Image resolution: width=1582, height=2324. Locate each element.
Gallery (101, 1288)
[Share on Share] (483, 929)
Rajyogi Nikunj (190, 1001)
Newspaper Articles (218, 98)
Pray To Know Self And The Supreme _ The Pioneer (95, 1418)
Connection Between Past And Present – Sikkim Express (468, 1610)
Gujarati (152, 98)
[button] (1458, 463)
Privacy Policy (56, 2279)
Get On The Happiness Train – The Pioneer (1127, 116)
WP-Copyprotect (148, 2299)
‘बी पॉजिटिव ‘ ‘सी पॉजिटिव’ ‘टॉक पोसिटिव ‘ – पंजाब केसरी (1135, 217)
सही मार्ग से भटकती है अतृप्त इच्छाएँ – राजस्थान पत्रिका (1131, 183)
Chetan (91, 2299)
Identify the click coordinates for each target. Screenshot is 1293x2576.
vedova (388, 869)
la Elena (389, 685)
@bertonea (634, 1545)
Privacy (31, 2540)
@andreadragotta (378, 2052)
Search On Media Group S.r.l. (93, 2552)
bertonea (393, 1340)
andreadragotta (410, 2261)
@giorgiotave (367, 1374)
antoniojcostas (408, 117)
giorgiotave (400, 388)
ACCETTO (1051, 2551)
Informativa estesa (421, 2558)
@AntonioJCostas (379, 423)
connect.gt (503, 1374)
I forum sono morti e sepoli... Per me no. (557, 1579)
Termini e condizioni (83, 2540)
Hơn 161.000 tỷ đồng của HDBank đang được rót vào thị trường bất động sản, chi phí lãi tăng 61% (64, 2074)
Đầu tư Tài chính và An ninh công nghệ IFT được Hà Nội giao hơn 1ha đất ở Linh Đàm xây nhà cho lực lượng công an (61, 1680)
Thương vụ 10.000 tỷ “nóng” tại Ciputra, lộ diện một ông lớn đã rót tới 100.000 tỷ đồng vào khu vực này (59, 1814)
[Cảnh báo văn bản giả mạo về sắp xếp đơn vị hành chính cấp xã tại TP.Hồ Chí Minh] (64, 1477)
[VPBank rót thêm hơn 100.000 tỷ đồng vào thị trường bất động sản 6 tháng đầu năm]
* * * *
[The task]
Output exactly one stretch of the listing: from the line containing "bertonea (393, 1340)" through the line containing "Hơn 161.000 tỷ", both end lines included.

[Exercise solution]
bertonea (393, 1340)
andreadragotta (410, 2261)
@giorgiotave (367, 1374)
antoniojcostas (408, 117)
giorgiotave (400, 388)
ACCETTO (1051, 2551)
Informativa estesa (421, 2558)
@AntonioJCostas (379, 423)
connect.gt (503, 1374)
I forum sono morti e sepoli... Per me no. (557, 1579)
Termini e condizioni (83, 2540)
Hơn 161.000 tỷ đồng của HDBank đang được rót vào thị trường bất động sản, chi phí lãi tăng 61% (64, 2074)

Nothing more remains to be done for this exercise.